Ian Buruma (*1951 in Den Haag) studierte chinesische Literatur in Leiden und japanischen Film in Tokio. 2003 wurde er Professor für Demokratie und Menschenrechte am Bard College in New York. Zahlreiche Publikationen; zuletzt „The Churchill Complex: The Curse of Being Special, From Winston and FDR to Trump and Brexit (Penguin, 2020).
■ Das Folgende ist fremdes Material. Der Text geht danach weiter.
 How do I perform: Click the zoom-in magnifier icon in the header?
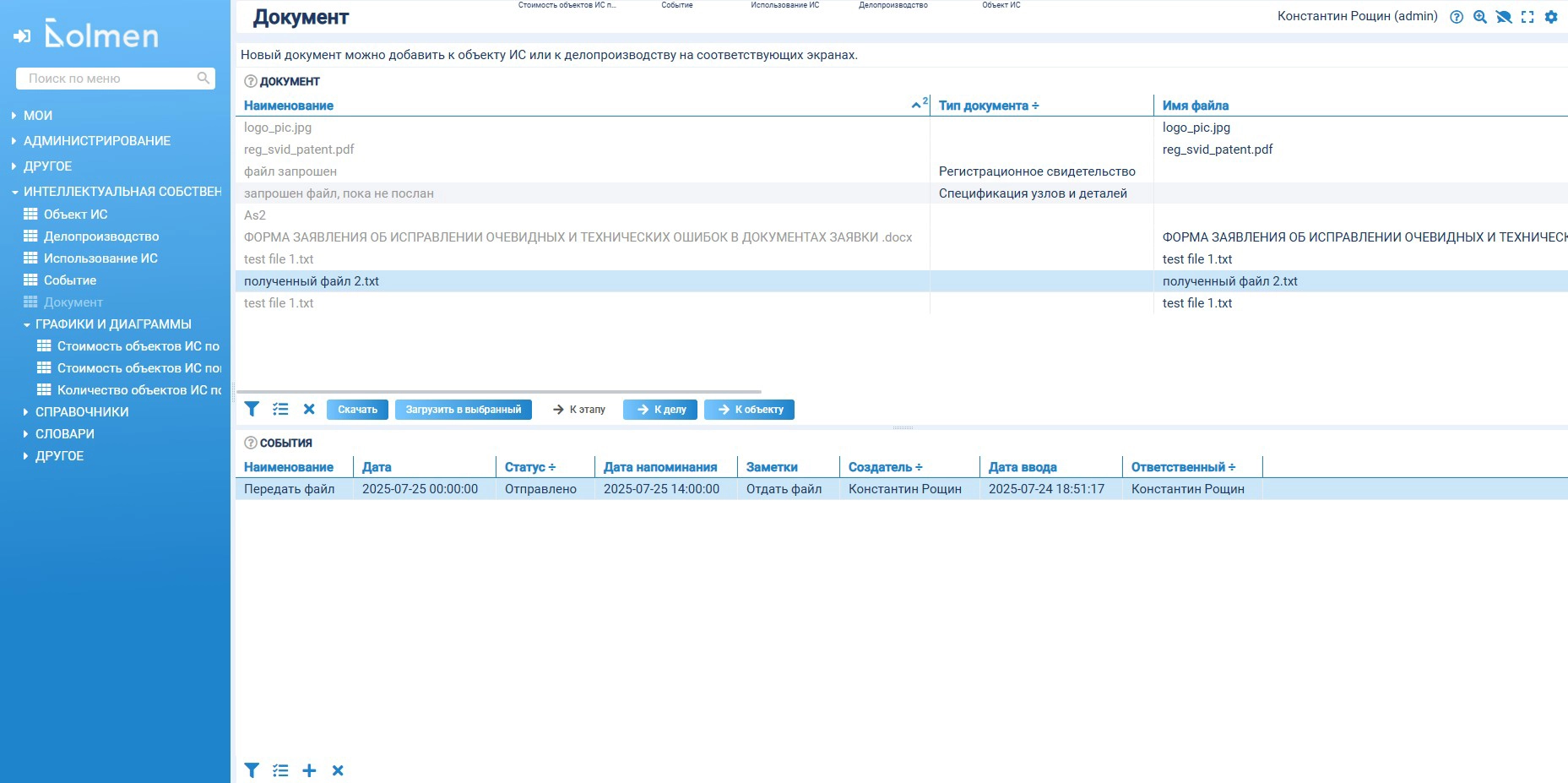(x=1480, y=17)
Wenn Politiker und ihre Anhänger behaupten, George Soros, der ungarisch-amerikanisch-jüdische Philanthrop, zöge die Fäden der Weltpolitik, wissen wir, dass Antisemitismus nicht weit entfernt ist. Aber dass diese Behauptungen antisemitisch sind, hat Ungarns Ministerpräsidenten Orbán, den ehemaligen US-Präsidenten Trump und ihre Anhänger nicht davon abgehalten, sie zu verbreiten.
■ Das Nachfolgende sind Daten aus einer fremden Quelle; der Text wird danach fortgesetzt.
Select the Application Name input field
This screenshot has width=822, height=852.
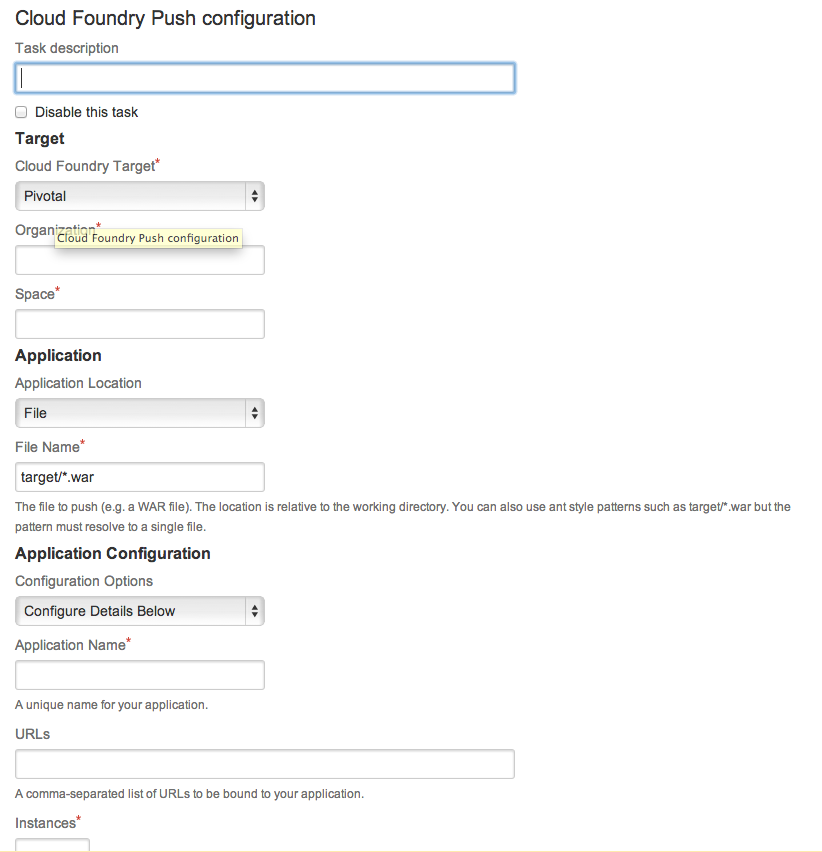click(140, 675)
Sowohl Orbán als auch Trump betonen häufig ihre Unterstützung für Israel, um zu zeigen, dass sie keine Antisemiten sind. „Kein Präsident hat mehr für Israel getan als ich“, hat Donald Trump noch im Oktober behauptet. Viktor Orbán seinerseits hat Israel und Ungarn als „Modelle für erfolgreiche konservative Gemeinschaften“ bezeichnet. Aber gleichzeitig hat er erklärt, die Ungarn wollten „kein Volk gemischter Rasse“ werden – eine Aussage, die weniger an Sympathie für Juden denken lässt als an den guten alten Rassismus.
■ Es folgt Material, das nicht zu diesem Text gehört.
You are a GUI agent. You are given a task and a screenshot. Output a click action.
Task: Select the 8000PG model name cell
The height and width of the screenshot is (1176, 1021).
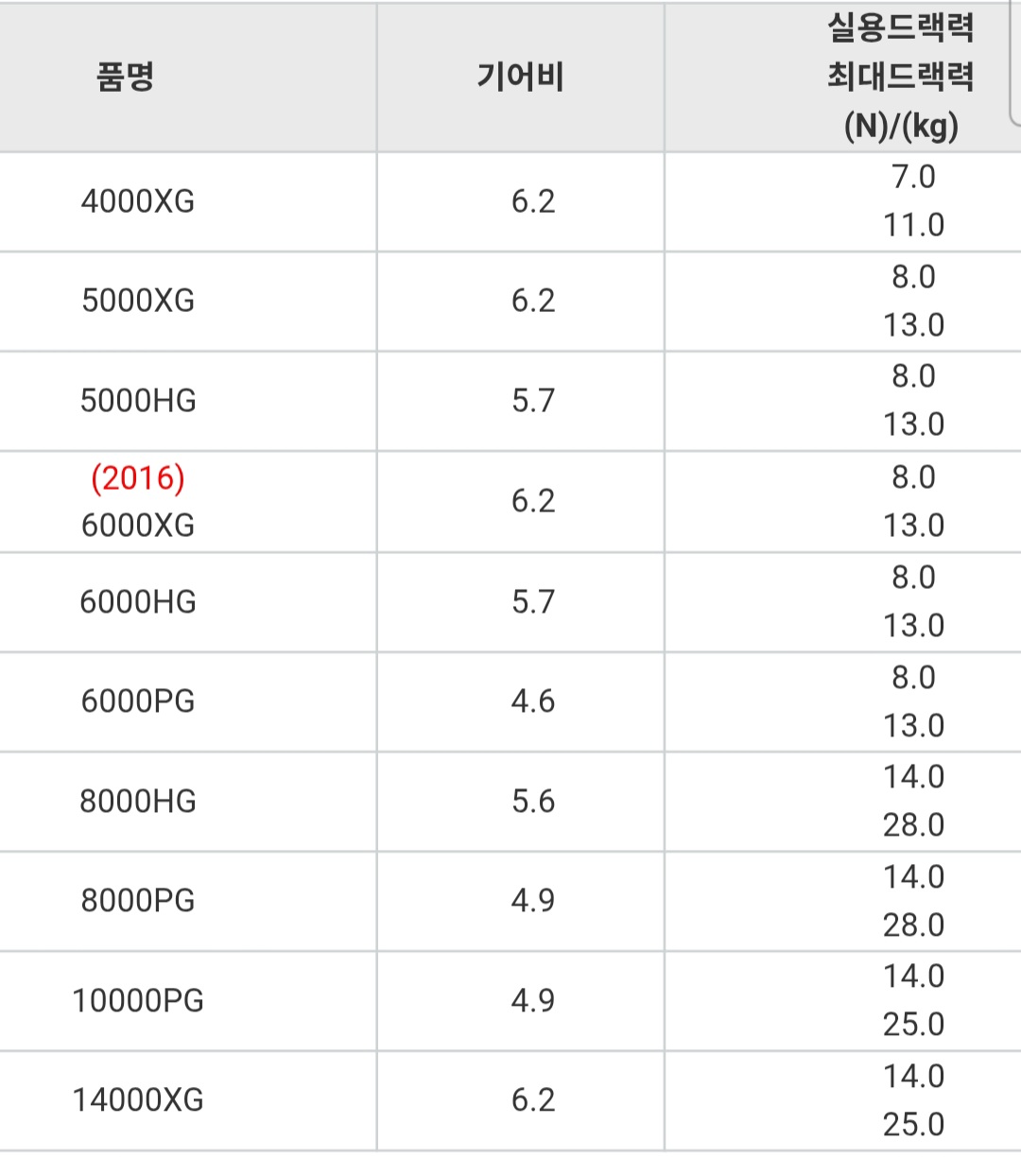click(138, 901)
Im heutigen politischen Umfeld sind Antisemitismus und Sympathien für Israel kein Widerspruch. Tatsächlich haben Israels Ministerpräsident, Benjamin Netanjahu, und seine sogar noch radikaleren Kabinettsmitglieder mit ihren rechtsnationalen Verbündeten in Europa und den Vereinigten Staaten einiges gemeinsam.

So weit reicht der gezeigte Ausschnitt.